Fault vs. No-Fault Divorce can be confusing. Minnesota is a no-fault divorce state. What does that mean? What is the difference between fault and no-fault divorce?
Grounds for divorce
This is the difference between fault and no-fault divorce. With fault divorce, the person who is filing for divorce is saying it is their spouse’s fault that the marriage fell apart, and then they give the reason why this is the case. That reason is what is known as “grounds for divorce.”
The traditional fault grounds are:
- confinement in prison
- physical inability to engage in sexual intercourse (if it was not disclosed before marriage)

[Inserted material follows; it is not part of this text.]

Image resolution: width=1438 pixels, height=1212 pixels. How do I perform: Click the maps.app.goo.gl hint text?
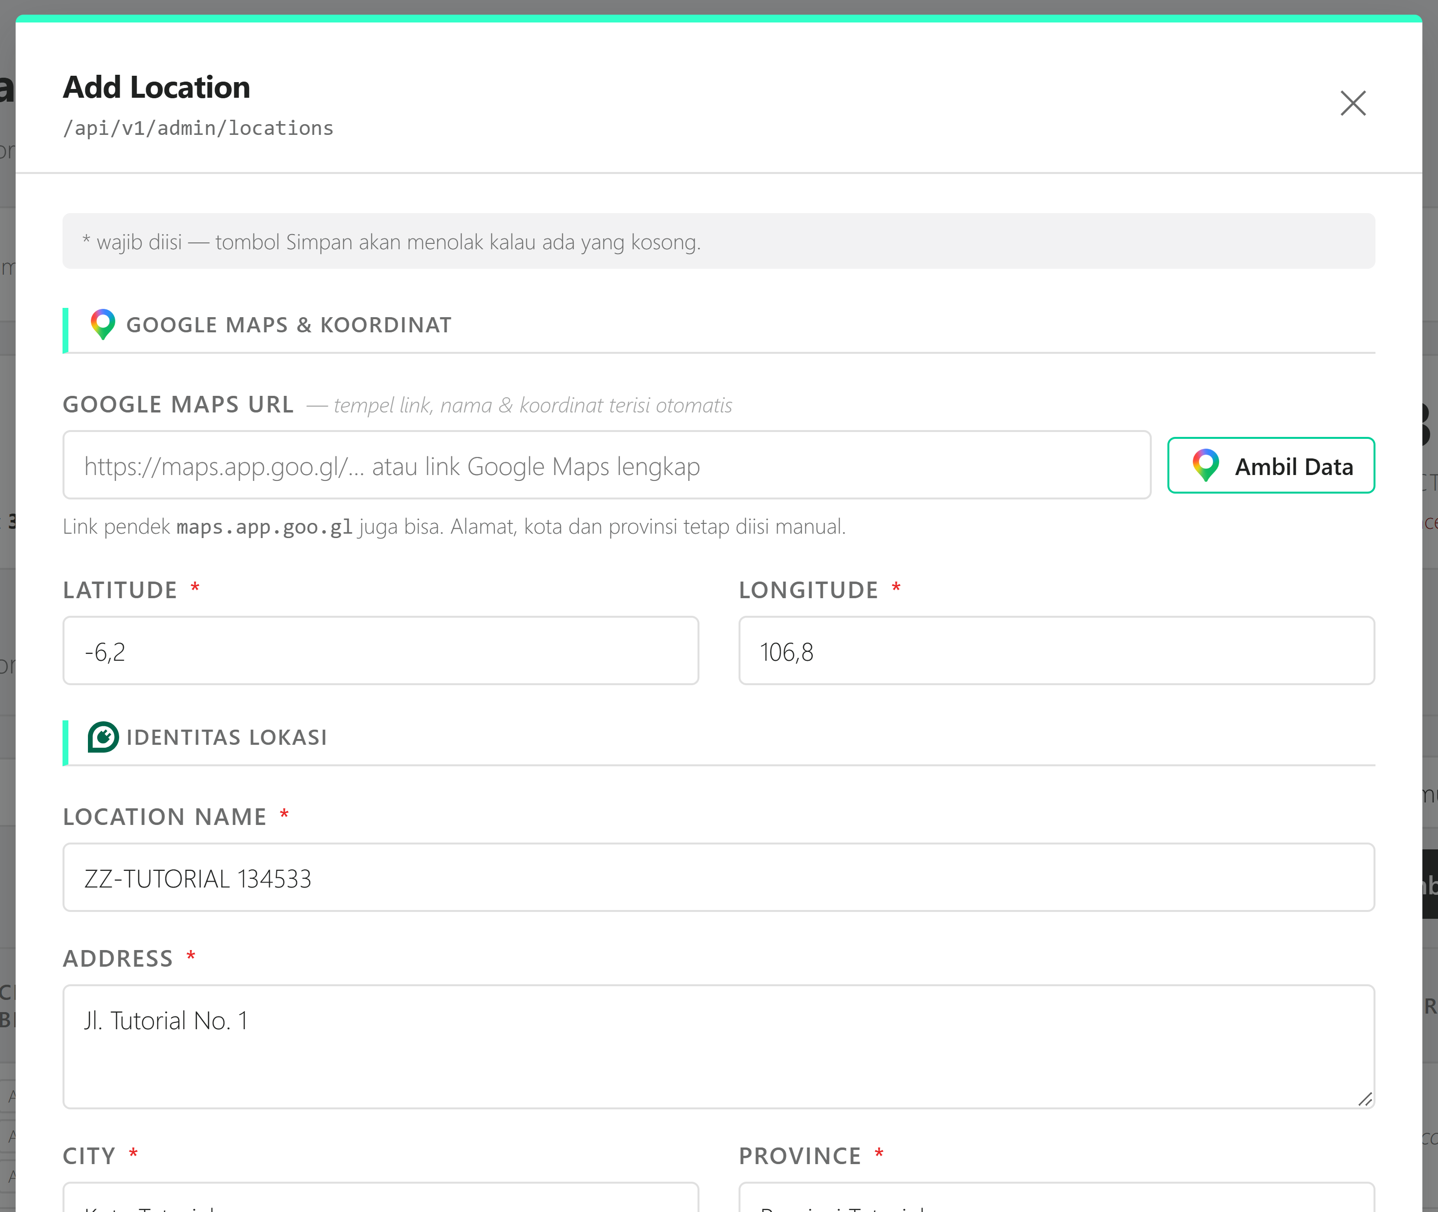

- cruelty (emotional or physical abuse) — this is the most common ground for divorce
All states allow no-fault-divorce. In this type of divorce, no one needs to have done anything in particular as grounds for divorce. It is sufficient to tell the court that your marriage has fallen apart and that there is no repairing it. Often you will hear this referred to as “irreconcilable differences.” Some states will require that the parties spend a specified number of months living apart before the divorce is granted.
Divorce in Minnesota
Minnesota is a no-fault divorce state that doesn’t require a waiting period to file. You must fulfill the residency requirement, which means that you are in the military with Minnesota listed as your state of residency, or you must have lived in Minnesota for 180 days before petitioning the court for a divorce.
Benefits to no-fault divorce include reducing the tension that arises when parties start pointing fingers. If you have children, this is especially important.
Can one party contest the divorce?
If one party files for divorce, the other is unable to contest it. If they were to do this, it would be an irreconcilable difference, fulfilling the no-fault requirement. As painful as divorce is, once one person files, the only thing that you can do about it is to protect your assets and try to agree on a settlement with which everyone can live.
How long will my divorce take?
Every divorce is different. Factors such as assets, income, debt, and, most importantly, children are variables that must be taken into account. Depending on these factors, your divorce can be as simple as having your lawyer handle all of the footwork. It could also be complicated, requiring you to appear several times before the court over many months of sorting through the details before your divorce is finalized.
You must have an experienced team of attorneys who are looking out for your best interests during this difficult time. If you are considering filing for divorce, or if you have been served divorce papers, call us immediately for a free consultation.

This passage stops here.